Hüther präsentierte den Begriff bei einer Diskussion des Frankfurter „Fair Finance Network“, um zu verdeutlichen, wie ambitioniert das Zukunftsprojekt sei („historisch einmalig“) – üblicherweise unterliege Strukturwandel einer Eigendynamik. Aus seiner Sicht um so wichtiger, dass der Staat verlässlich und entschieden agiert, Geld für den Aufbau einer grünen Infrastruktur in die Hand nimmt und als Anreiz für Großinvestitionen von Unternehmen Leitmärkte schafft, etwa für Wasserstoff oder grünen Stahl. Nimm das, Ampel!

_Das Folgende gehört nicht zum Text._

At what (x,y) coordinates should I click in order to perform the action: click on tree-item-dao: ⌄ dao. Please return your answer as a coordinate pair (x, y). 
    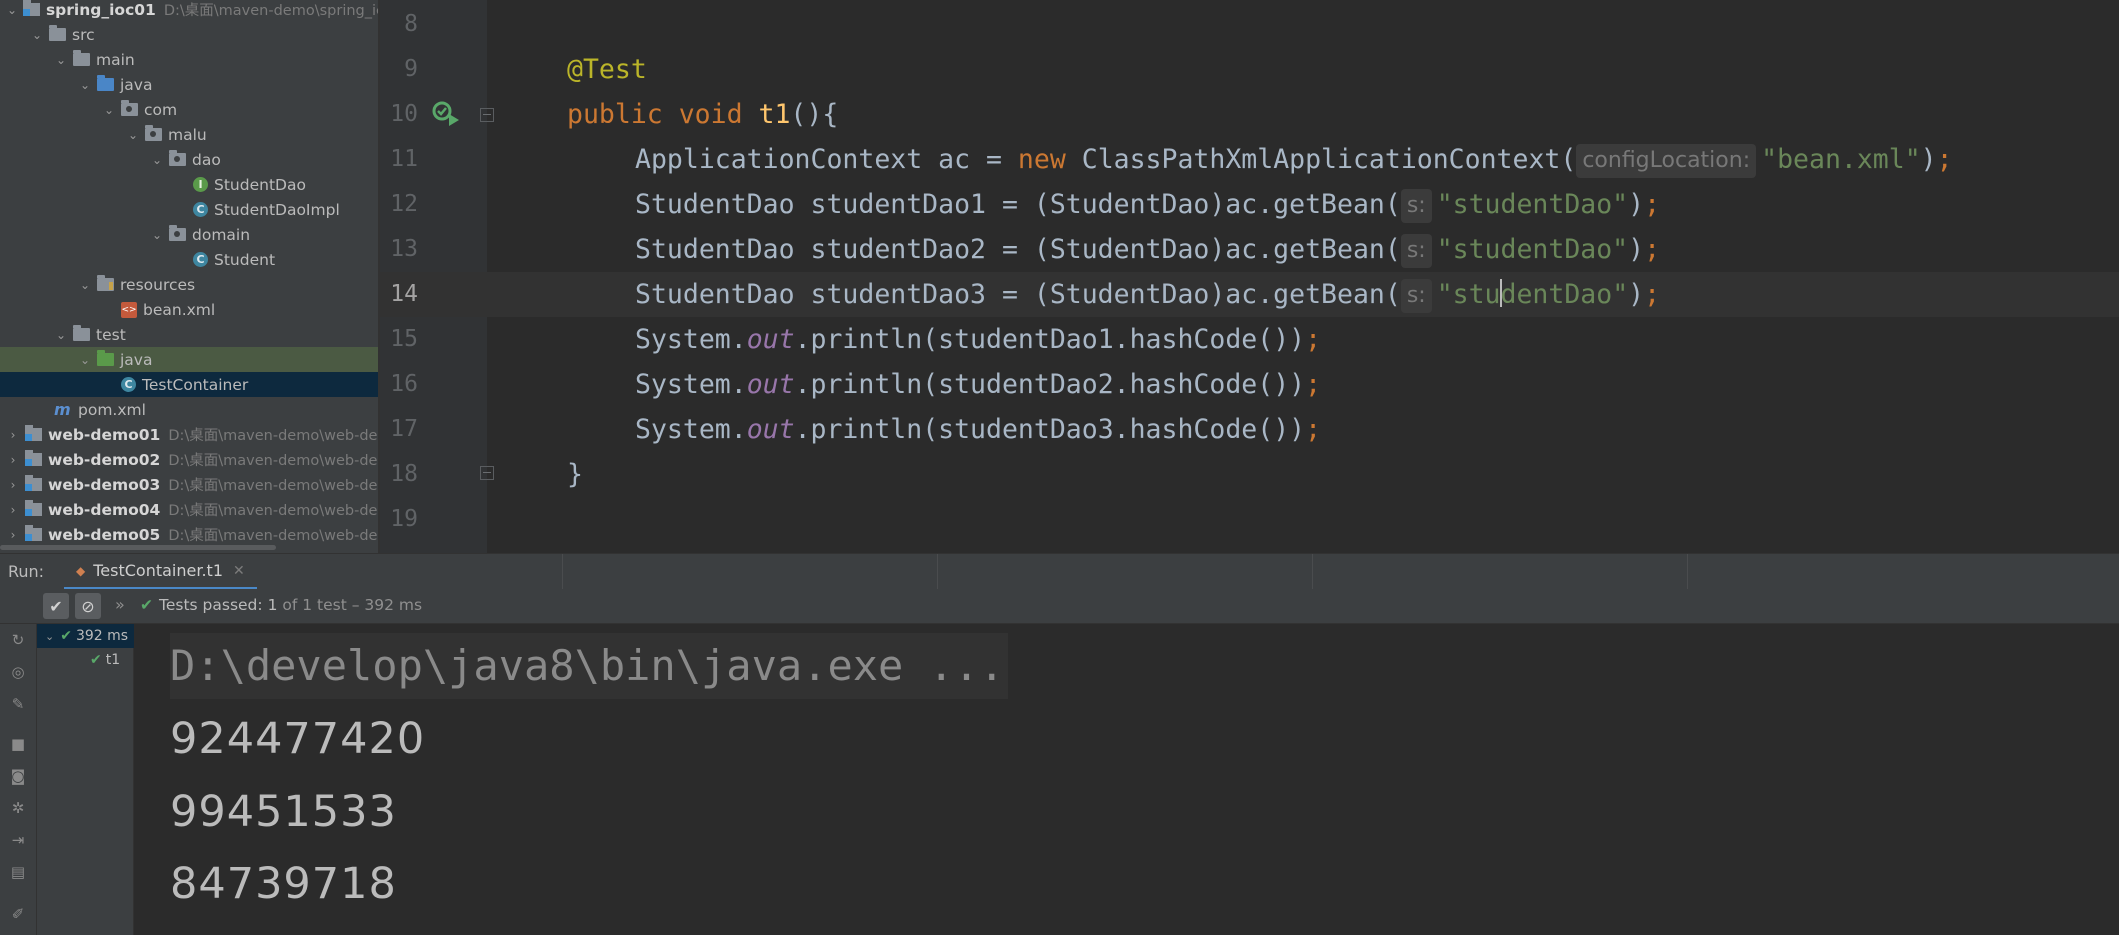
    Looking at the image, I should click on (189, 160).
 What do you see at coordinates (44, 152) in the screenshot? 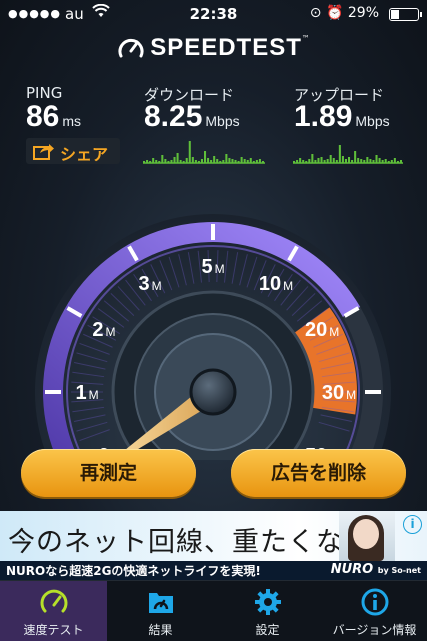
I see `share-icon` at bounding box center [44, 152].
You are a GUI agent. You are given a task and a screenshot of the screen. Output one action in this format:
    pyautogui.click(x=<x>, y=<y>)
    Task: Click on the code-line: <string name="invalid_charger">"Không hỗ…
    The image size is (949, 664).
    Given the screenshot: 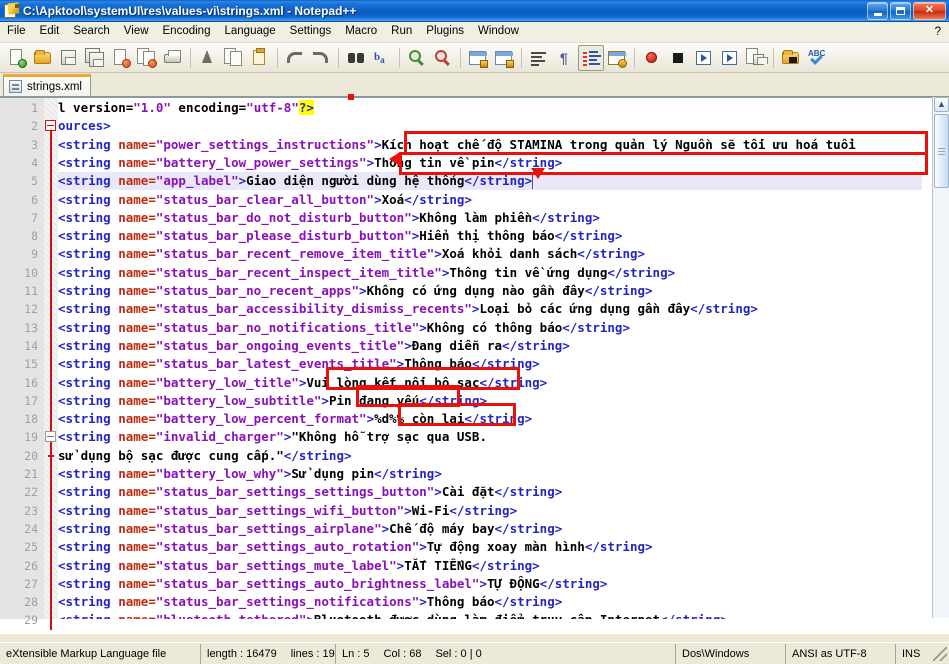 What is the action you would take?
    pyautogui.click(x=272, y=437)
    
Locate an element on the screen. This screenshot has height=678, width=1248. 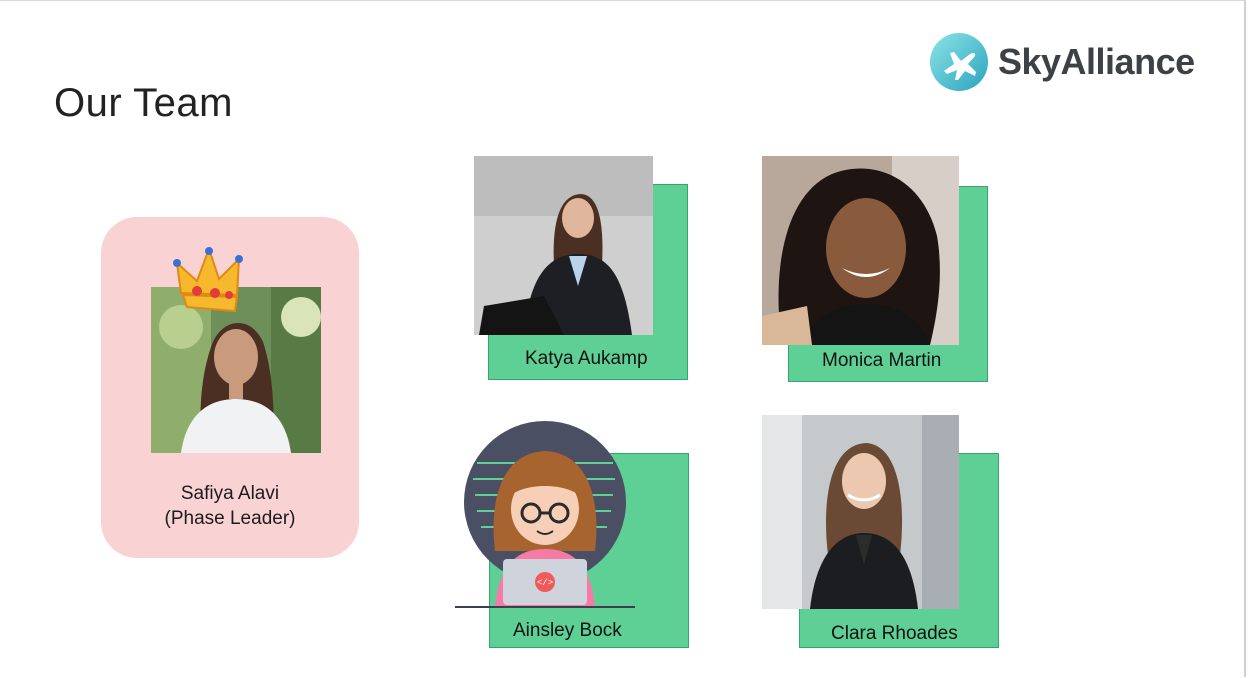
member-photo-monica-martin is located at coordinates (860, 250).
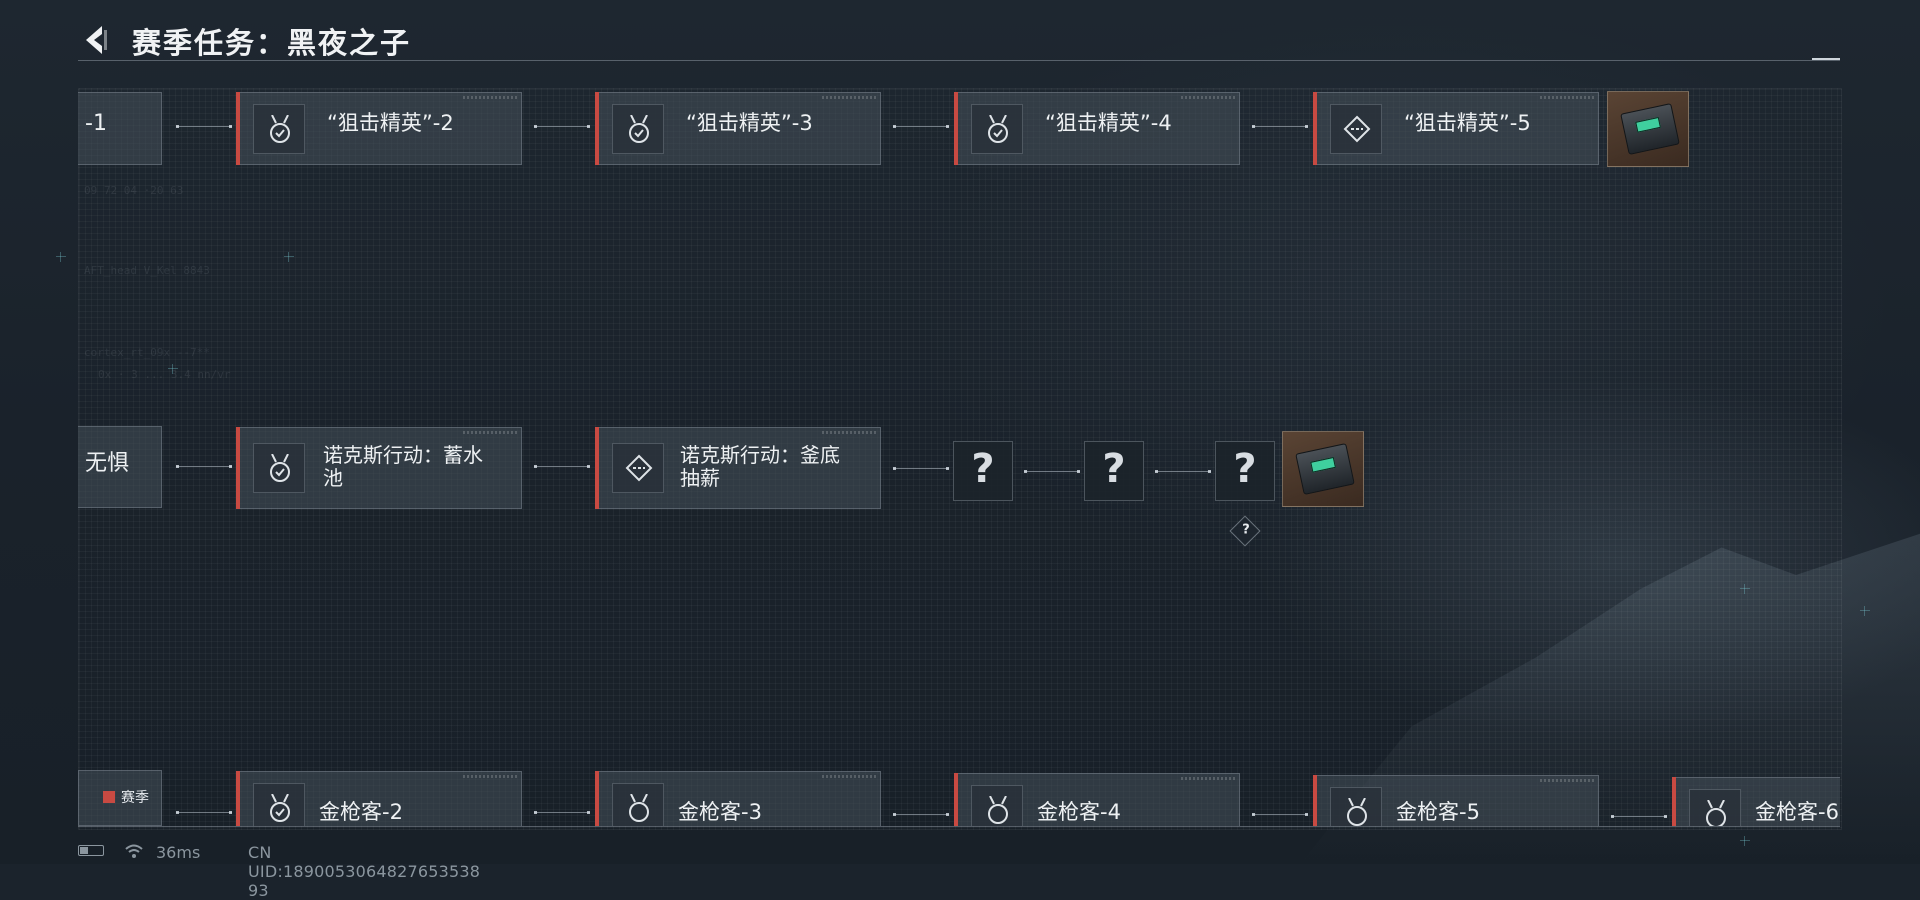 This screenshot has width=1920, height=900. I want to click on locked-task-3: ?, so click(1245, 471).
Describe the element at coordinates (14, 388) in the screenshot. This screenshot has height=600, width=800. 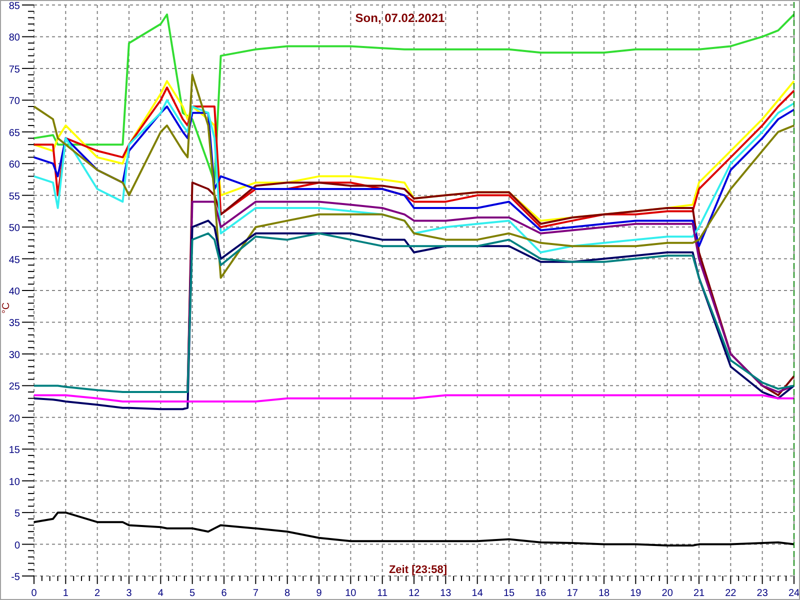
I see `y-tick-label: 25` at that location.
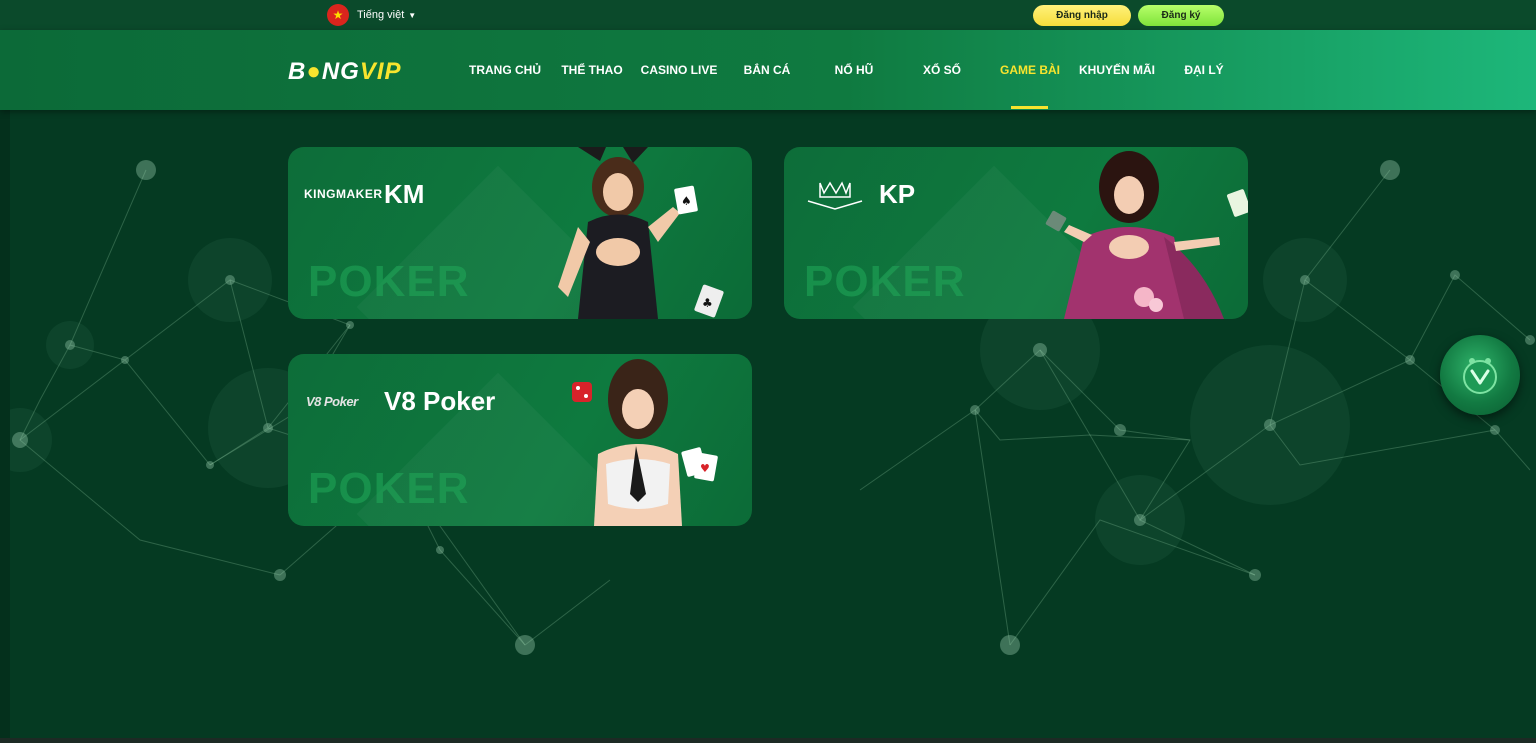  I want to click on nav-ban-ca: BẮN CÁ, so click(767, 70).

Wie es mit der Nachhaltigkeitsberichterstattung weitergeht
Beim Stichwort Zukunft noch ein Hinweis auf die – kostenfreie – Online-Veranstaltung „Audit goes green”, die das Institut der Wirtschaftsprüfer am 20. November ausrichtet. Beleuchtet werden, kurz vor der Umsetzung der Corporate Sustainability Reporting Directive (CSRD) in Deutschland, der Status Quo und die Perspektiven der Nachhaltigkeitsberichterstattung. Für immer größere Teile der Wirtschaft ein hochrelevantes, wenn auch meist ungeliebtes Thema, aber nach Sympathie fragt der Gesetzgeber ja nicht. Reinhören könnte sich lohnen, zumal neben Expert*innen der Europäischen Kommission auch Praktiker*innen aus Unternehmen zu Wort kommen sollen, etwa von der Lufthansa.
Eine gute Woche noch, und behalten Sie die Zukunft im Blick!